WHAT IS BEING ASKED: A complete answer lists every line of the entries below where the string "窓の向こう" appears.

RECORDS FOR THIS TASK:

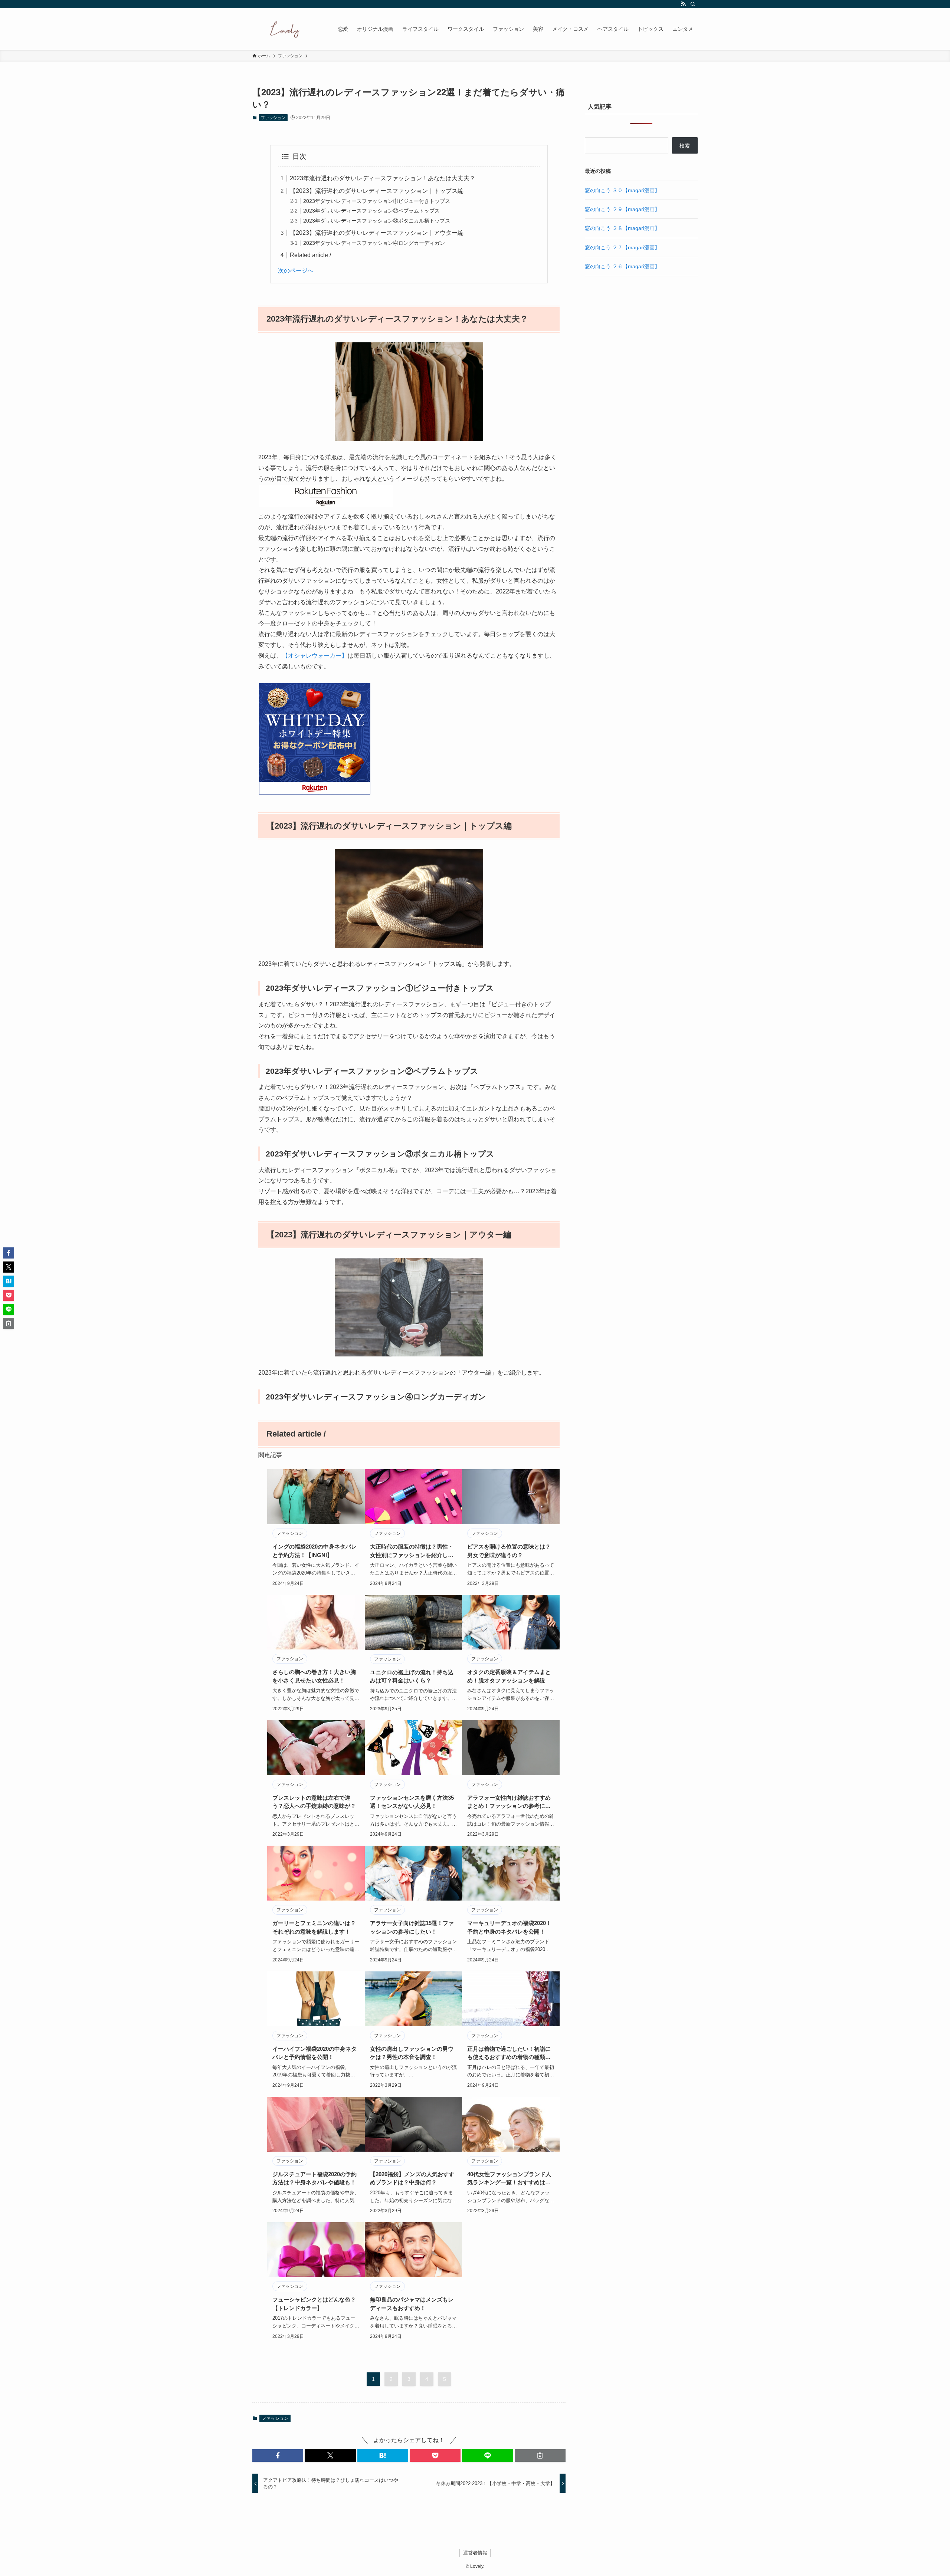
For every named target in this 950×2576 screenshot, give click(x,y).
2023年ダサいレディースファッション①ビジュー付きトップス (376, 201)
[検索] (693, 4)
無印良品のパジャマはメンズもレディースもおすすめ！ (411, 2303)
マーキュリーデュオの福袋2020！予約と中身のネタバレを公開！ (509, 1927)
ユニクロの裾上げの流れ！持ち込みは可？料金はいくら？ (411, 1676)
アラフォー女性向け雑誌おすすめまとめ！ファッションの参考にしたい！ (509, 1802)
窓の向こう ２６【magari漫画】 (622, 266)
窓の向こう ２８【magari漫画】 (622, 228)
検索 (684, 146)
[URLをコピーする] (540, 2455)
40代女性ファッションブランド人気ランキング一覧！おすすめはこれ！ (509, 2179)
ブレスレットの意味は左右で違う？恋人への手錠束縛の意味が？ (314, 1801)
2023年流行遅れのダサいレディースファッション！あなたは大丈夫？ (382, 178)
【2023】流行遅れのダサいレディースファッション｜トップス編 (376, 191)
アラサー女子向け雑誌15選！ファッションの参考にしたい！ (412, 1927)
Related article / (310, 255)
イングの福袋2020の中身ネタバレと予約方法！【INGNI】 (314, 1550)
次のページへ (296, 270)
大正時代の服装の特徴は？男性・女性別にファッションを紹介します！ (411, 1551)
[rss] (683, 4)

PROBLEM SOLUTION:
窓の向こう ２６【magari漫画】 (622, 266)
窓の向こう ２８【magari漫画】 (622, 228)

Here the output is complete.